Traceback (most recent call last):
  File "/home/uzuner/miniconda3/bin/simulator.py", line 1702, in <module>
    main()
  File "/home/uzuner/miniconda3/bin/simulator.py", line 1599, in main
    read_profile(ref_g, None, number, model_prefix, perfect, args.mode, strandness, None, False, dna_type, None)
  File "/home/uzuner/miniconda3/bin/simulator.py", line 411, in read_profile
    kde_unaligned = joblib.load(model_prefix + "_unaligned_length.pkl")
  File "/home/uzuner/miniconda3/lib/python3.8/site-packages/joblib/numpy_pickle.py", line 585, in load
    obj = _unpickle(fobj, filename, mmap_mode)
  File "/home/uzuner/miniconda3/lib/python3.8/site-packages/joblib/numpy_pickle.py", line 504, in _unpickle
    obj = unpickler.load()
  File "/home/uzuner/miniconda3/lib/python3.8/pickle.py", line 1210, in load
    dispatch[key[0]](self)
  File "/home/uzuner/miniconda3/lib/python3.8/pickle.py", line 1526, in load_global
    klass = self.find_class(module, name)
  File "/home/uzuner/miniconda3/lib/python3.8/pickle.py", line 1577, in find_class
    __import__(module, level=0)
ModuleNotFoundError: No module named 'sklearn.neighbors.kde'

I think this is related to an issue that I mentioned before in a previous issue.

Thank you, Hamdiye

SaberHQ commented 3 years ago

Thanks @huzuner for reporting these issues. As for the conda installation, I guess it is not up to date. For now, I suggest cloning from Github and using the latest committed version. We will take a look at conda installation and update it as well.

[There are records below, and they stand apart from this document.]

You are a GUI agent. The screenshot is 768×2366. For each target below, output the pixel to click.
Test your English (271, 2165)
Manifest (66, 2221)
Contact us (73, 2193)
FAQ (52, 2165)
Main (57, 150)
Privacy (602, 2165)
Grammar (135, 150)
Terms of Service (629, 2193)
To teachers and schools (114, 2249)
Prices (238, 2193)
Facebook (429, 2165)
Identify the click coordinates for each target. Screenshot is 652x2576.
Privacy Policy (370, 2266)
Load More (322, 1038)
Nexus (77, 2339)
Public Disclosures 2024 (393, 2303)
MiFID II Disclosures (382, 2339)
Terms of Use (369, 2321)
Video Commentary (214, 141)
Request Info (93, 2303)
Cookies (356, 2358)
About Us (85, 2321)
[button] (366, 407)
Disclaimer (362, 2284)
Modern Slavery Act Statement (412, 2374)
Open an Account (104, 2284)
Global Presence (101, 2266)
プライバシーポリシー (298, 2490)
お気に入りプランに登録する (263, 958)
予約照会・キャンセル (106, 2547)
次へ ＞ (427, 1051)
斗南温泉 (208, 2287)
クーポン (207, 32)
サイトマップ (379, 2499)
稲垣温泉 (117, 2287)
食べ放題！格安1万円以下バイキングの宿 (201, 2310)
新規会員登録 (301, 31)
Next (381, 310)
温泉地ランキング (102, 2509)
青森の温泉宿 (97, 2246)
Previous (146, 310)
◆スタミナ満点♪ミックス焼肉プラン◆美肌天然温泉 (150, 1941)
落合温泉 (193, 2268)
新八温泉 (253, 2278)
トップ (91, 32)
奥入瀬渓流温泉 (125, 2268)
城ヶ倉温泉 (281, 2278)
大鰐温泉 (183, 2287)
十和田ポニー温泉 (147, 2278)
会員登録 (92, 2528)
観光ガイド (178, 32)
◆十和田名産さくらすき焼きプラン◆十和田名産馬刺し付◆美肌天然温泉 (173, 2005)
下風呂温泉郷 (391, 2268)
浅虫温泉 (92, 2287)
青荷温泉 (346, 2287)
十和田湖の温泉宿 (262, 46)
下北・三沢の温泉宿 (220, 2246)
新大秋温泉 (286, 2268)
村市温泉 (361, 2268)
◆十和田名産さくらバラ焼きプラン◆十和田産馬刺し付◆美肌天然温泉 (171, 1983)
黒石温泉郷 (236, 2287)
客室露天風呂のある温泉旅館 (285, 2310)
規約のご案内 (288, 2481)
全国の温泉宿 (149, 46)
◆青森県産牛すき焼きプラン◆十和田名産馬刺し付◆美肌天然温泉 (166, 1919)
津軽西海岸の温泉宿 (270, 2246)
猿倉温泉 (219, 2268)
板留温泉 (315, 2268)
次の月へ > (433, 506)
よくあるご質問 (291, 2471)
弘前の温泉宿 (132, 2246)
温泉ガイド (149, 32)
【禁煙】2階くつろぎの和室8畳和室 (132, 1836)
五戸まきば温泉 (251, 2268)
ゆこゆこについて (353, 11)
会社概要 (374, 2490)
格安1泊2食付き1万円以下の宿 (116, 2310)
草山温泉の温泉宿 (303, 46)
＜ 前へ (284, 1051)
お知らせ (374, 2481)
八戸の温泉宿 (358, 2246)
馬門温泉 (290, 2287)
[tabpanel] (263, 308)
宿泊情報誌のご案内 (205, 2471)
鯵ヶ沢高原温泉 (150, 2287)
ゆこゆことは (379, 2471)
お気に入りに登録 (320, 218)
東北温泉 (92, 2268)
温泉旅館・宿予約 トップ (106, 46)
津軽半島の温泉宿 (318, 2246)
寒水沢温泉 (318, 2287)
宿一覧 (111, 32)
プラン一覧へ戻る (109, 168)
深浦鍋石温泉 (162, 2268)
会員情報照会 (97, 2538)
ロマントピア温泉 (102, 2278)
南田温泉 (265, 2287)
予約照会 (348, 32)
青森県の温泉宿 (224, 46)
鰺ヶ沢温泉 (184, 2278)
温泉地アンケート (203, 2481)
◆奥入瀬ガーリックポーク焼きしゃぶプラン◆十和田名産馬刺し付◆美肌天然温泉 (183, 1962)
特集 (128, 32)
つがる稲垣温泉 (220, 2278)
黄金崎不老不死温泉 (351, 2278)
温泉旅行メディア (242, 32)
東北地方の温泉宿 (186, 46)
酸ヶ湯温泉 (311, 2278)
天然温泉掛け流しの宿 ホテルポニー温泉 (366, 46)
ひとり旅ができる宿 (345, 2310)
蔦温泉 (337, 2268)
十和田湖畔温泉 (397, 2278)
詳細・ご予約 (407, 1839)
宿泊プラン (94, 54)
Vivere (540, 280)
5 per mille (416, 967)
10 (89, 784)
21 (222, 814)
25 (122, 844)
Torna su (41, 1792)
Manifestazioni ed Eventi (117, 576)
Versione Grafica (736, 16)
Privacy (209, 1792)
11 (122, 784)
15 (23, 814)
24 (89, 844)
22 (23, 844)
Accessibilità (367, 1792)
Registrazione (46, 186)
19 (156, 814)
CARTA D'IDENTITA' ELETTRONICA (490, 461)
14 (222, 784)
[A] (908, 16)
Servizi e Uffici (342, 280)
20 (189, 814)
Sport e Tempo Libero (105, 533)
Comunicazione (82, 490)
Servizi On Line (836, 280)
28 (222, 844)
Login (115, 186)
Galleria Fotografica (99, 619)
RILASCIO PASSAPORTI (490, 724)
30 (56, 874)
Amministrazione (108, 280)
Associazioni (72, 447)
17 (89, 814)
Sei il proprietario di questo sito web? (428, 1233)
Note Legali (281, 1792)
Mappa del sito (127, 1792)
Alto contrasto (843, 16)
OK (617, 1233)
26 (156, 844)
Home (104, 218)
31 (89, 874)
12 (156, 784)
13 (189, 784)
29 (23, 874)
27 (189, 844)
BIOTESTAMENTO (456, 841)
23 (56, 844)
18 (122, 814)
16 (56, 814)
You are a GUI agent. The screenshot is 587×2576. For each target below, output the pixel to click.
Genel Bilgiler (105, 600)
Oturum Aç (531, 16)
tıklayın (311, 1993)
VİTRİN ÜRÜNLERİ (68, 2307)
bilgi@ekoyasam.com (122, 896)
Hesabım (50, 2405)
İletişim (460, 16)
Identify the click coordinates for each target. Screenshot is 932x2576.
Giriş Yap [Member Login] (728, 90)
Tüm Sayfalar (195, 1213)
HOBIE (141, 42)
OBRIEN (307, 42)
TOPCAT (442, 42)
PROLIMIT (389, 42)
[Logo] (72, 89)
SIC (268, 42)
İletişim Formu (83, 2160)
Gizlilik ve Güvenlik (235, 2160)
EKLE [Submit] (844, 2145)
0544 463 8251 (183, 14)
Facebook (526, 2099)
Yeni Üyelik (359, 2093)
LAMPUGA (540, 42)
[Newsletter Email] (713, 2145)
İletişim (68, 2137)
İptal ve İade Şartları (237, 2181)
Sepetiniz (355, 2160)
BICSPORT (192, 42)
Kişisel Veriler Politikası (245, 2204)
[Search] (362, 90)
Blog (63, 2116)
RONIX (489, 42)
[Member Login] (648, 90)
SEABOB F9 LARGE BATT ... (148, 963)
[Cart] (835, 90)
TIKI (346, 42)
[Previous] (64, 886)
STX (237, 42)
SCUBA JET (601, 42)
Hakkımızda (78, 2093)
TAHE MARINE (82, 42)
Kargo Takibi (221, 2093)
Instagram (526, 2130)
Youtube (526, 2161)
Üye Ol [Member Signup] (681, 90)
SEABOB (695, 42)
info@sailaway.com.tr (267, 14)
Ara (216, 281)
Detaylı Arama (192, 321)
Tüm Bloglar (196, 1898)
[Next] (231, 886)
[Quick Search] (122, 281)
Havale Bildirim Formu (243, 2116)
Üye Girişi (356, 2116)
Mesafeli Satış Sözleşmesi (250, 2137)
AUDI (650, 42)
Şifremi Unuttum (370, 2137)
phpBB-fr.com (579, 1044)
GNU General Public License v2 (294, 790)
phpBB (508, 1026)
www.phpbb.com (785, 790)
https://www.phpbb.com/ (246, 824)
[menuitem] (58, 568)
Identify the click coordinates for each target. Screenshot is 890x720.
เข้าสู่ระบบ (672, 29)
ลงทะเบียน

As for the first issue you reported here, I will leave it to @cheny19 to comment on that.

cheny19 commented 3 years ago

Hi @huzuner , sorry for the late reply. I have tried both the pre-trained albacore model and the guppy model, and both of them produced sequences with the same lengths as the quality scores. In fact, the pre-trained models do not contain any information about the quality simulation. So theoretically the pre-trained models shouldn't affect the quality simulation. We had the unequal length bug before, but this was resolved before v3.0.0. Could you provide more information about your command, so I can try to reproduce this error?

As for the condo install, I have just updated the requirements.txt file so it should solve this problem. Please try the latest release and see how that goes. If not, you can also try to clone the Github repo and use conda install --file requirements.txt for dependencies.